Loi du 14 avril 1924 portant réforme du régime des pensions civiles et des pensions militaires
Article 17
Le produit de cette retenue, majoré de ses intérêts calculés au taux bonifié à ses déposants par la caisse d'épargne et de prévoyance de Paris à l'époque du départ, est transféré à la caisse nationale d'assurance en cas de décès pour servir à la constitution, au profit du fonctionnaire et de l'employé, d'une assurance de capital différé dont l'échéance est fixée au plus tôt à l'expiration d'un délai de cinq ans à dater du départ de l'intéressé.
Ce transfert peut, au choix du bénéficiaire, être effectué à capital aliéné ou à capital réservé et suivant les modalités prévues par la législation de la caisse nationale d'assurance en cas de décès.
Les femmes fonctionnaires ou employées, mères de trois enfants vivants, quittant leurs fonctions sans avoir droit à pension, peuvent demander le remboursement immédiat de leurs retenues bonifiées de leurs intérêts.

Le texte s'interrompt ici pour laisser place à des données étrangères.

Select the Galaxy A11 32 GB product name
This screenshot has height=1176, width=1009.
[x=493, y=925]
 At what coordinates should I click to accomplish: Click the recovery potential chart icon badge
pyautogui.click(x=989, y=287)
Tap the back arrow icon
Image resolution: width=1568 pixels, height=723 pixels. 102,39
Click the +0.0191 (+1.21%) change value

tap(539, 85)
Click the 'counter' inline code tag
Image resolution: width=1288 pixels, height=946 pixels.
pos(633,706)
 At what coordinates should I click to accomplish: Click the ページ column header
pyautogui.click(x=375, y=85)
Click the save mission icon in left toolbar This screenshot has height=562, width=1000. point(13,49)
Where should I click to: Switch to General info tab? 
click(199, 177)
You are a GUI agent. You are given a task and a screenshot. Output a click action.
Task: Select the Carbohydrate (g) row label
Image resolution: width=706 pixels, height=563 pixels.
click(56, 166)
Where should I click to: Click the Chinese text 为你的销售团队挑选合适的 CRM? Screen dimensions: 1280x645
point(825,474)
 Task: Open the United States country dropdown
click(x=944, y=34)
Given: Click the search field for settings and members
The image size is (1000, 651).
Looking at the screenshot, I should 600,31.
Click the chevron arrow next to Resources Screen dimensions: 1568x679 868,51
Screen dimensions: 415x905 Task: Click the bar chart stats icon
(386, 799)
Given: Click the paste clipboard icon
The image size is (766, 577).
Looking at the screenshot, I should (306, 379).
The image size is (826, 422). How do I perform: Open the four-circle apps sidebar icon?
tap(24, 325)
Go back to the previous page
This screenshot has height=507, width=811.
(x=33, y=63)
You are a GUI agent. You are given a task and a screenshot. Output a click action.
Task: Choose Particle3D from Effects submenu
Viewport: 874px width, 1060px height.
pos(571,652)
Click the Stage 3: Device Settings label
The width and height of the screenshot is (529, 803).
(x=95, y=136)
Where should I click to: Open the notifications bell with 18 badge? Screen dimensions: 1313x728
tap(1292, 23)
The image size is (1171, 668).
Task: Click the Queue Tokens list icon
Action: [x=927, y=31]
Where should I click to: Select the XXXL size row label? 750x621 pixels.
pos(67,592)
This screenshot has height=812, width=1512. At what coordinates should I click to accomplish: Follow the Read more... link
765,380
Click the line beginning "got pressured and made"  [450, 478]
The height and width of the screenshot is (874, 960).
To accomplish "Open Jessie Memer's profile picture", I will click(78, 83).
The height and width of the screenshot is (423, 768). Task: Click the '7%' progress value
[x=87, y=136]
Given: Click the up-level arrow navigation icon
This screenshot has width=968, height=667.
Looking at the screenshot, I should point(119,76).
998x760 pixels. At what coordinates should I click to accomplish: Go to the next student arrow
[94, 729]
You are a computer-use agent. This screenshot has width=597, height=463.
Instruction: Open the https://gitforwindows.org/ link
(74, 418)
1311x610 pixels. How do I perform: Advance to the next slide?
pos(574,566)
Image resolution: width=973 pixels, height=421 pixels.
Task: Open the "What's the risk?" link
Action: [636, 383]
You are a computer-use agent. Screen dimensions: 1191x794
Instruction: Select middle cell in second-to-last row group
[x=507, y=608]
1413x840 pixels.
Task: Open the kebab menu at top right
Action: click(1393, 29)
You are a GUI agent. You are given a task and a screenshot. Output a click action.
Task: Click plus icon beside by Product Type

Les femmes fonctionnaires et employées, mariées ou mères de famille, qui auront accompli quinze années, au moins, de services effectifs, ont droit à une pension de retraite calculée, pour chaque année de service, à raison d'un soixantième ou d'un cinquantième du traitement moyen prévu à l'article 2.
La jouissance de cette pension sera différée jusqu'à l'époque où les intéressées auraient acquis le droit à pension d'ancienneté.
Les fonctionnaires qui, ayant quitté le service, ont été remis en activité, soit dans l'administration dont ils faisaient partie, soit dans une autre administration publique, bénéficient, pour la retraite, de la totalité des services qu'ils ont rendus à l'Etat, sous condition que l'intéressé reverse au Trésor les retenues qui, éventuellement, lui auraient été remboursées.